A stroke of his blade and a stubble path is shaven with precision

through tall grass sporting hogweed five feet tall.

A V junction creates a crown of creeping buttercups

drawing the eye to a newly planted Oak.

 

He’ll be back tomorrow, or the day after, or the day after that.

Restyling and regrooming our park.

The man on the grass mower tractor

from Dunlaoghaire-Rathdown County Council.



Copyright with Cathy Leonard 2017

Wednesday, 19 April 2017

In Memoriam

A Single Girl
(for Ann, RIP)

Your ashes won't be coming home.
We won't be angsting about shape or size of urn
Or whether to keep or scatter or when or where.

The Black Lough where you used to skate, if the ice held
Or the sea at Portrush where you climbed through marram- grassed- dunes
Ate sand-flaked sandwiches, dipped your toes in the Atlantic waves

Screamed knives,and retreated to Barry's Amusement Arcade
And the burning smell of rubber tyred dodgems, the ping and pull of slots,
The jute box blasting out Sandie Posie's Single Girl.

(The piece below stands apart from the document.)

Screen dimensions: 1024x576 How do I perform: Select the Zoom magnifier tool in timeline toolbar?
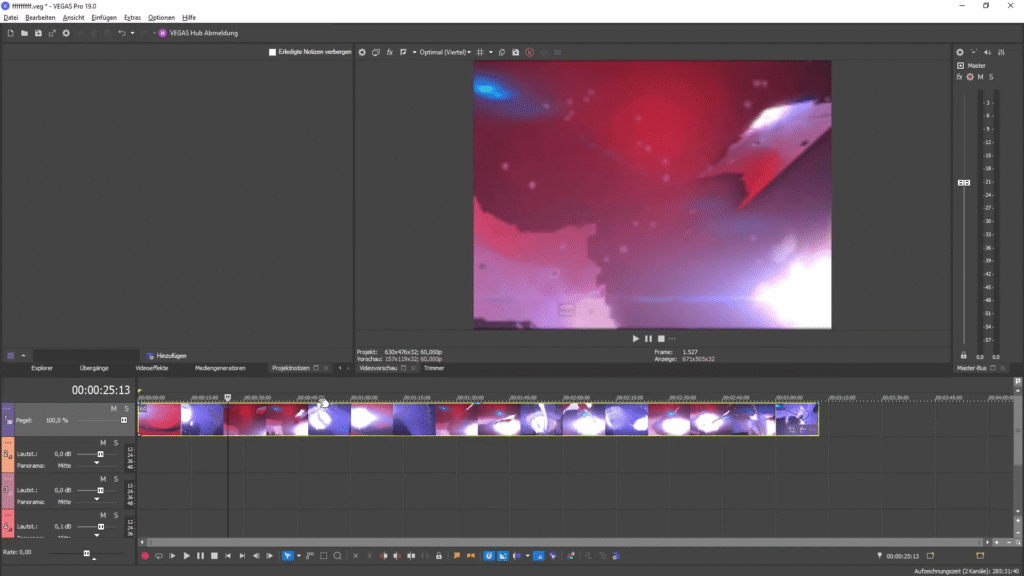click(x=339, y=556)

You never did find your "sweet lovin' man to lean on"
And settled for that "great big town" Down Under.
No email. No Mobile. A non-adaptor.

We heard of your passing a week on.

Copyright with Cathy Leonard April 2017

Friday, 31 March 2017

Memory Lane

Memory Lane

Blinkered and ear-muffed
You don’t want to register
The changes that progress
Has unleashed on your home town.

Half a century later
MacDonald’s and Sainsburys grazing
Where there were fields, oak lined,
Sheep bleating out lambs this time of year.

An Odeon Cinema has colonised the dog track
Where you gathered used betting stubs,
Slipped the track barrier and coursed
Like a hare from the hounds.

The convent bolted and shuttered.
The nuns transplanted to suburban
Housing estates. Mercy Nuns-
Not shamed, but old-

Unsustainable as a going concern.
Church pews still implacable.
More so now to creaking knees and neck too stiff
To crane after forbidden subject of desire

As you were once want.
None of your peers.
Did they migrate, like you,
To wider pastures?

Or aged beyond recall
Like you- a ghost of yourself
Looking for a bend in the road
That’s no longer there.


Copyright with Cathy Leonard 2017

Saturday, 25 March 2017

Hat Speak

I came across the milliner/artist Susanne Lewest at the Farmer's market, Leopardstown a few years ago. I fell in love with her hats. Today Susanne concentrates on her painting but here is a hint of what she is about.

HATSPEAK

The milliner is a scavenger by trade and a visit to Susanne Lewest’s studio confirms this.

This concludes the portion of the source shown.